# DIRECTIONS
Identify each line in the records below that contains the word "center" and copy it in full.

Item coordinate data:

::::::::::

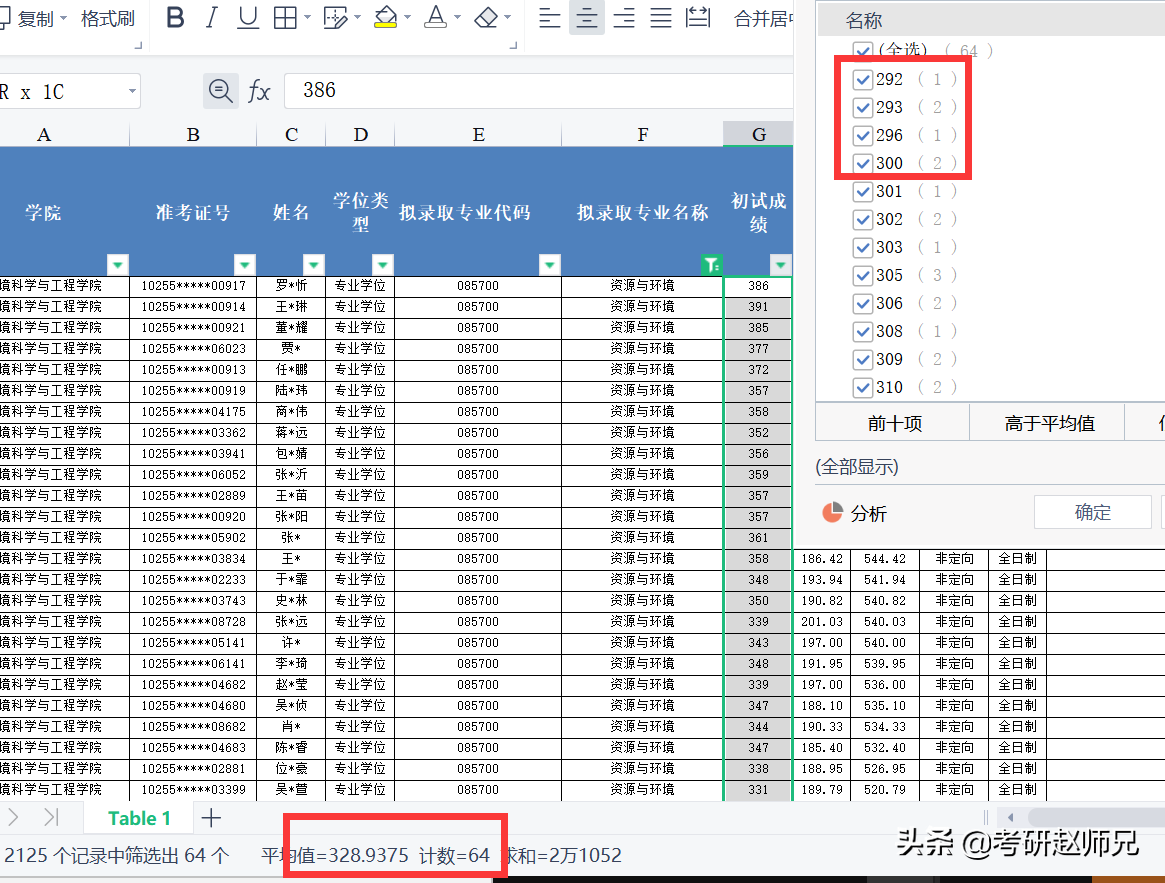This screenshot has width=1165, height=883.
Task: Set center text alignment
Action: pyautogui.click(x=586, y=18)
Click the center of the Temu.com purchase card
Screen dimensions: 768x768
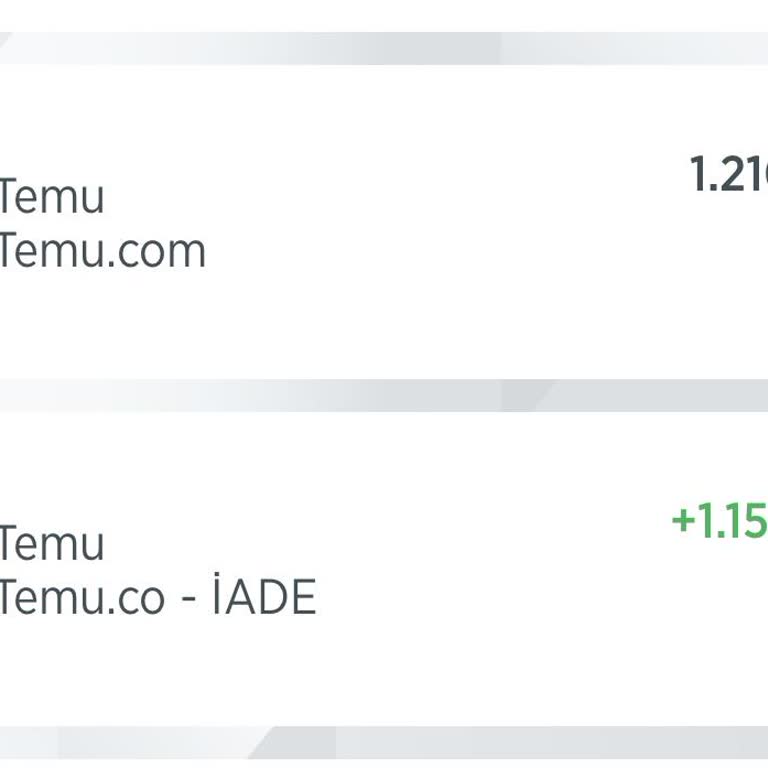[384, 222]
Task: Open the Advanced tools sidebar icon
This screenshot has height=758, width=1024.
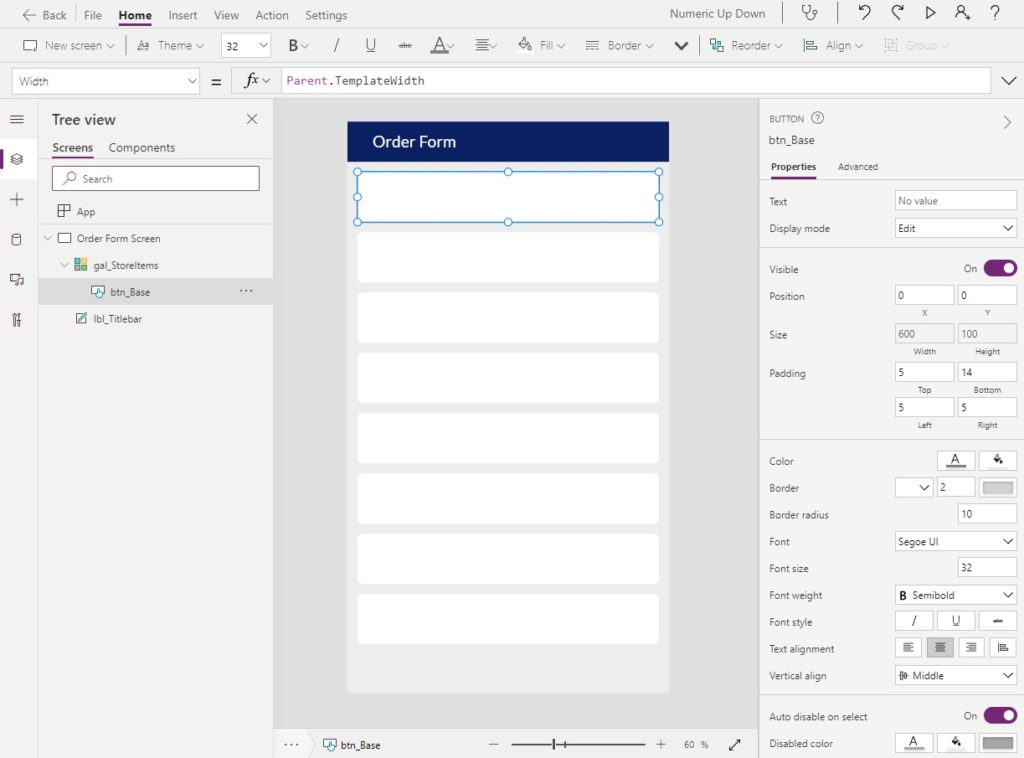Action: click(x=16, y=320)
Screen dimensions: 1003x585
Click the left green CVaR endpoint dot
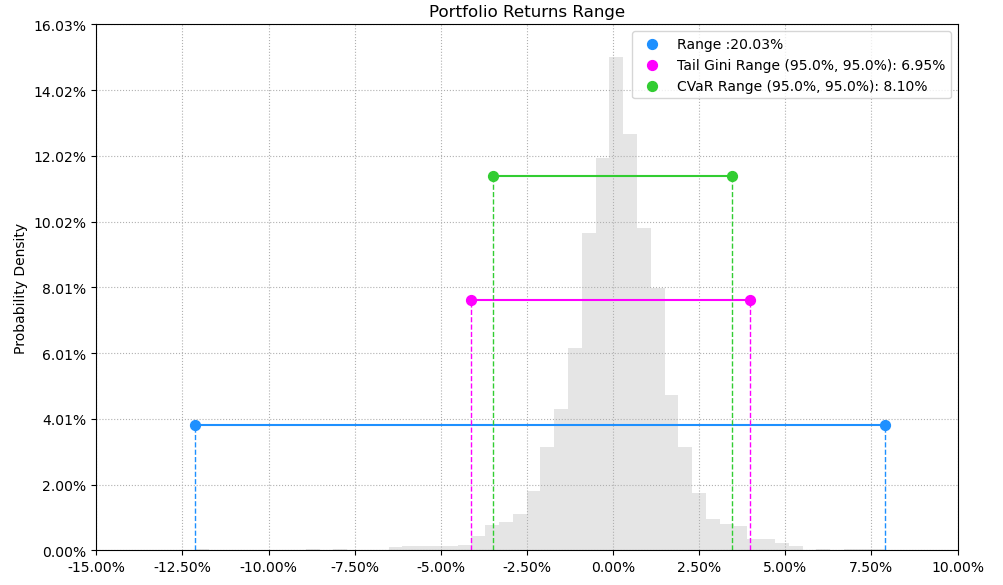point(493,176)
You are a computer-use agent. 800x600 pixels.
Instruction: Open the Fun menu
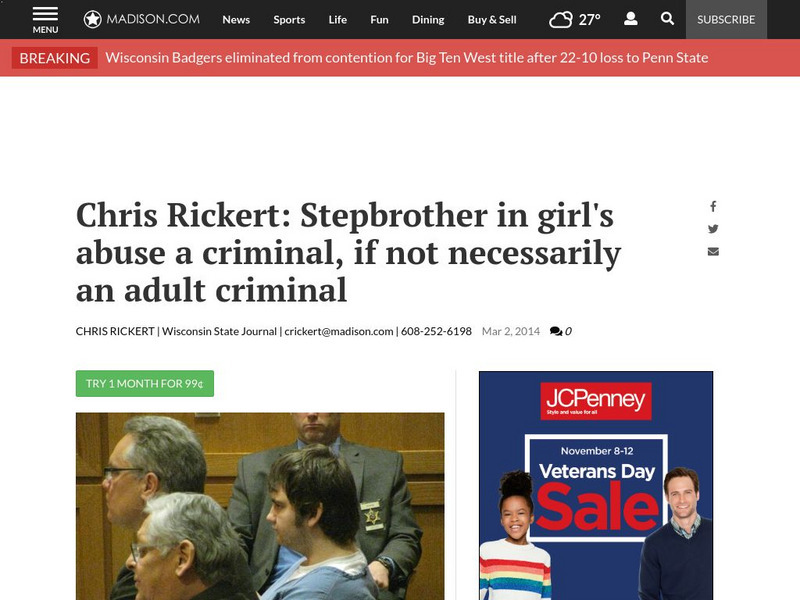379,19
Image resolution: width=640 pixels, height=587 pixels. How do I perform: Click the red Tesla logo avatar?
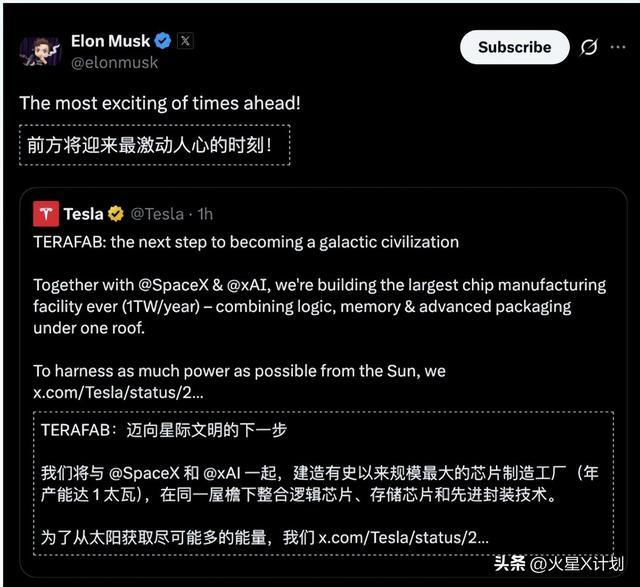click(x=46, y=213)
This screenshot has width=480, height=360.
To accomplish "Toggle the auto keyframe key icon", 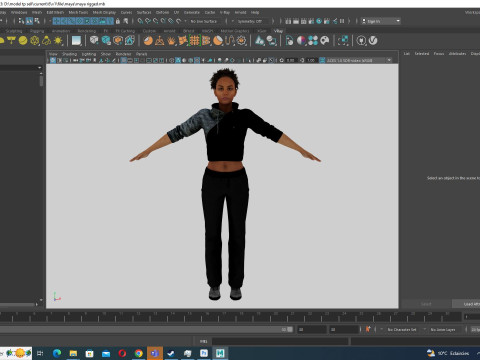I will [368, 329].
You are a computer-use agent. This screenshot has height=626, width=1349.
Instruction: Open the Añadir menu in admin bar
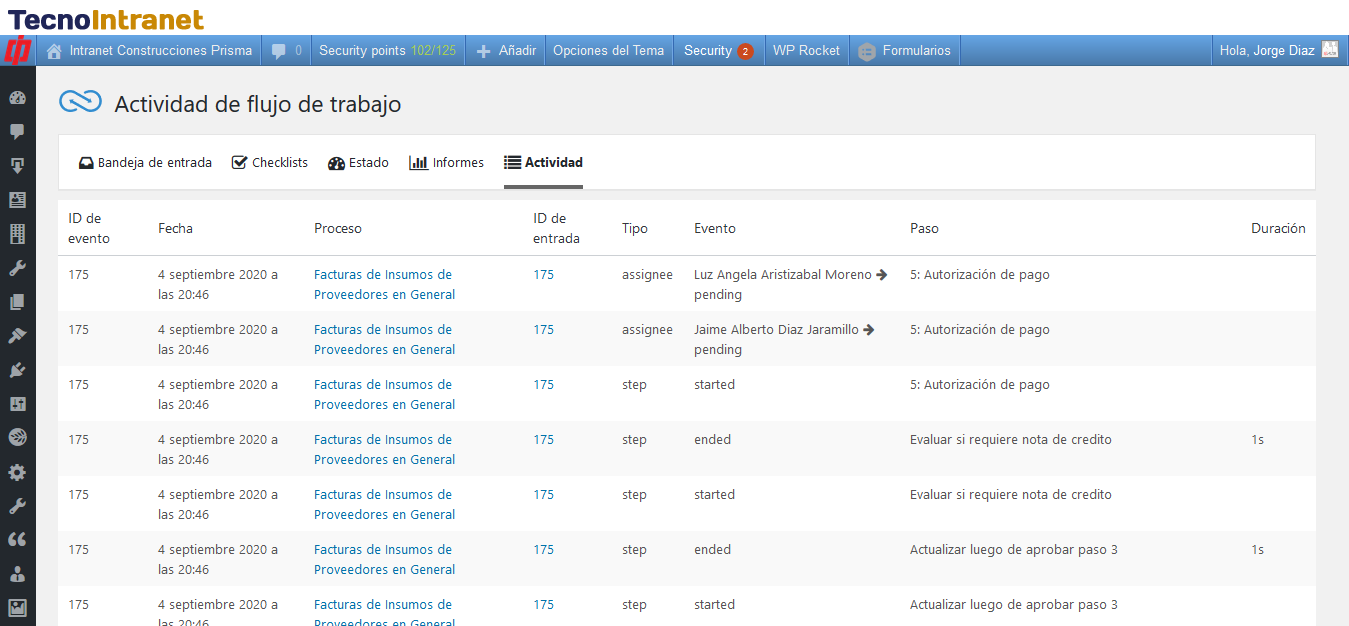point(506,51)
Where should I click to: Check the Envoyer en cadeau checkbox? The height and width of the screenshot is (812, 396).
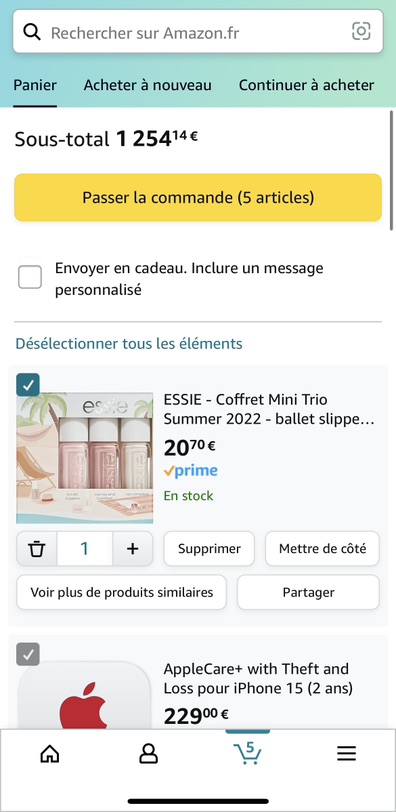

::::::::::

# COMPLETE ANSWER
Task: Set center text alignment
Click the center of the Temu.com purchase card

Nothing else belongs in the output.